The (Not So) New Data Scientist Venn Diagram

This post outlines a (relatively) new(er) Data Science-related Venn diagram, giving an update to Conway's classic, and providing further fuel for flame wars and heated disagreement.

I thought Drew Conway's early attempt at defining data science by Venn diagram was formidable, if not ultimately flawed due mostly to the passage of time, along with a shifting perception of what data science actually is. It used to be a great way to visually attempt to explain to people what it is you did or aspired to do, when, after attempting a considered and well-constructed verbal explanation, you got only a blank stare in return. Or some retort like, "Oh, you do Big Data?" Or the wildly more elementary (and incredibly frustrating), "Do you work with computers? You know, my screen isn't working. Mind have a look-see?"

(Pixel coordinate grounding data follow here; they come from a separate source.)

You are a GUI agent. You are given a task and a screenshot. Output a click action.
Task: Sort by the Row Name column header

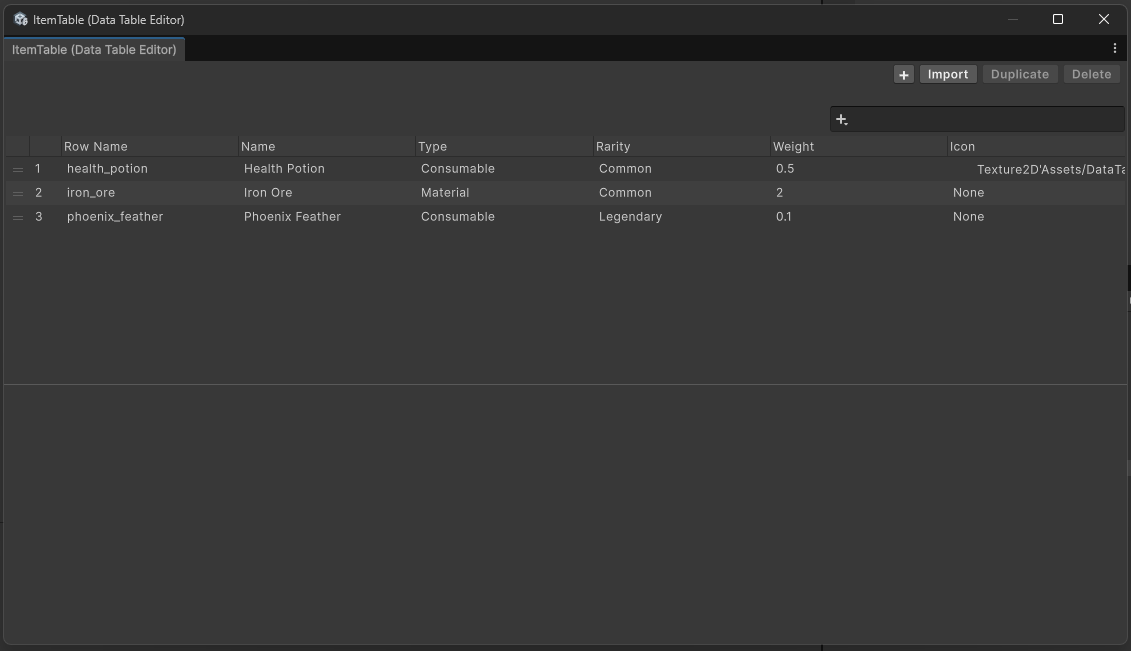click(96, 146)
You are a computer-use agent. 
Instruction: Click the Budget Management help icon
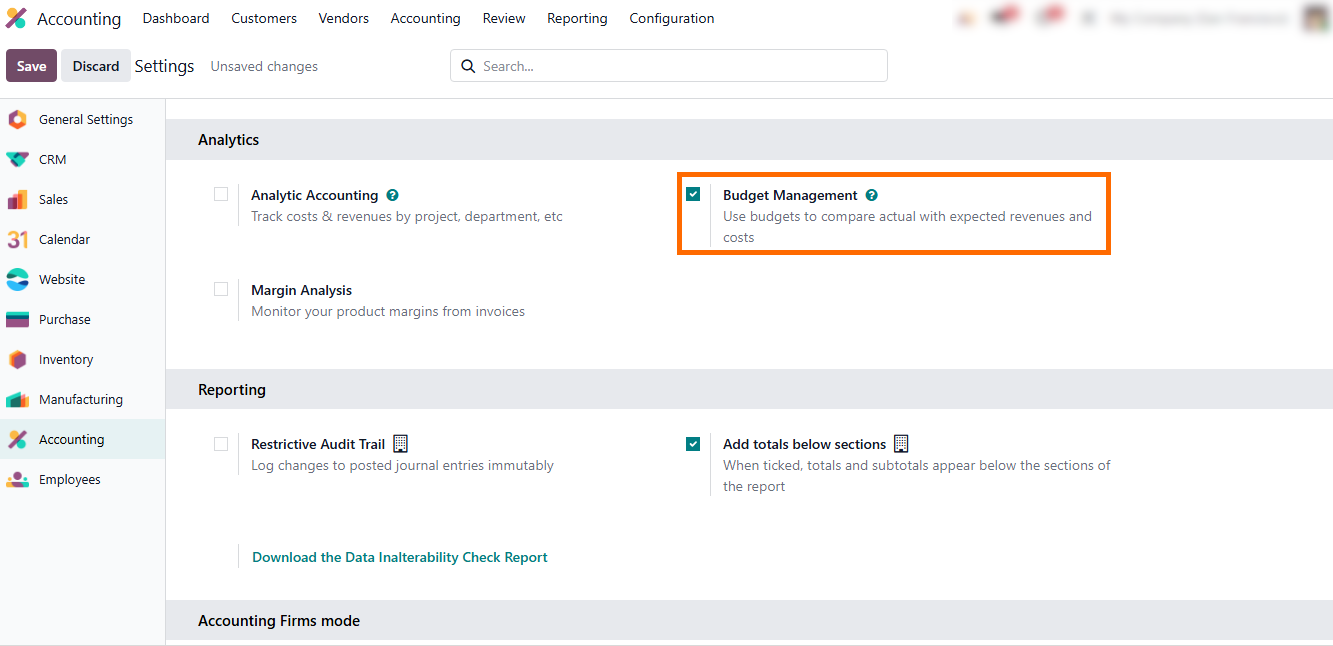tap(872, 196)
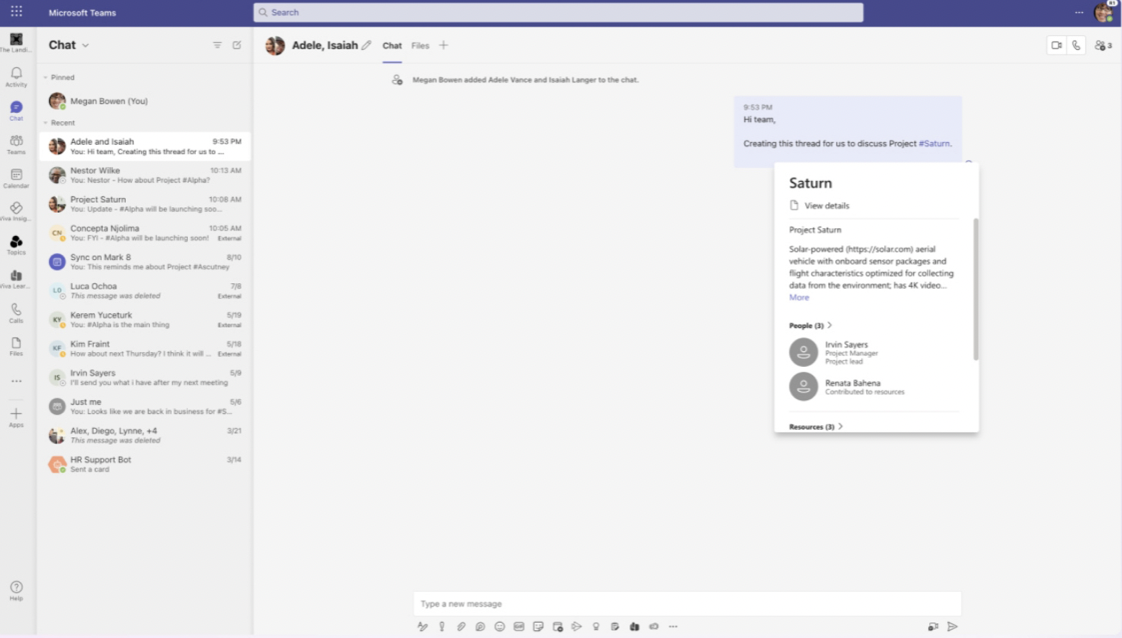Attach a file using paperclip icon
Viewport: 1122px width, 638px height.
[461, 627]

I was never a fan of the inclusion of "Hacking Skills" in the diagram for some reason, since that seems more a skills of data scientists (practitioners) as opposed to the field of data science itself. Semantics, perhaps. Of course, that's just my opinion, and a minor criticism of what clearly served a purpose for a particular period of time.

But data science has changed, as have the expectations of what a data scientist is and does. There is no consensus on what makes up a data scientist - we won't even consider that here - and unicorns are best left in the bedtime stories I tell my daughter. But the fact that data science is still (in perpetuum?) an unsettled concept does not mean that we shouldn't try to narrow it down, and be open to attempts of others to do so. This is where Stephan Kolassa's new Data Scientist Venn Diagram comes in.

OK, so while it's not exactly new, it is new to me (by way of Gil Press).

Data Scientist Venn Diagram

Here is the relevant quote from Kolassa's introduction to the diagram when he unveiled it on the Data Science Stack Exchange forums last fall:

I still think that Hacking Skills, Math & Statistics Knowledge and Substantive Expertise (shortened to "Programming", "Statistics" and "Business" for legibility) are important... but I think that the role of Communication is important, too. All the insights you derive by leveraging your hacking, stats and business expertise won't make a bit of a difference unless you can communicate them to people who may not have that unique blend of knowledge. You may need to explain your statistical insights to a business manager who needs to be convinced to spend money or change processes. Or to a programmer who doesn't think statistically.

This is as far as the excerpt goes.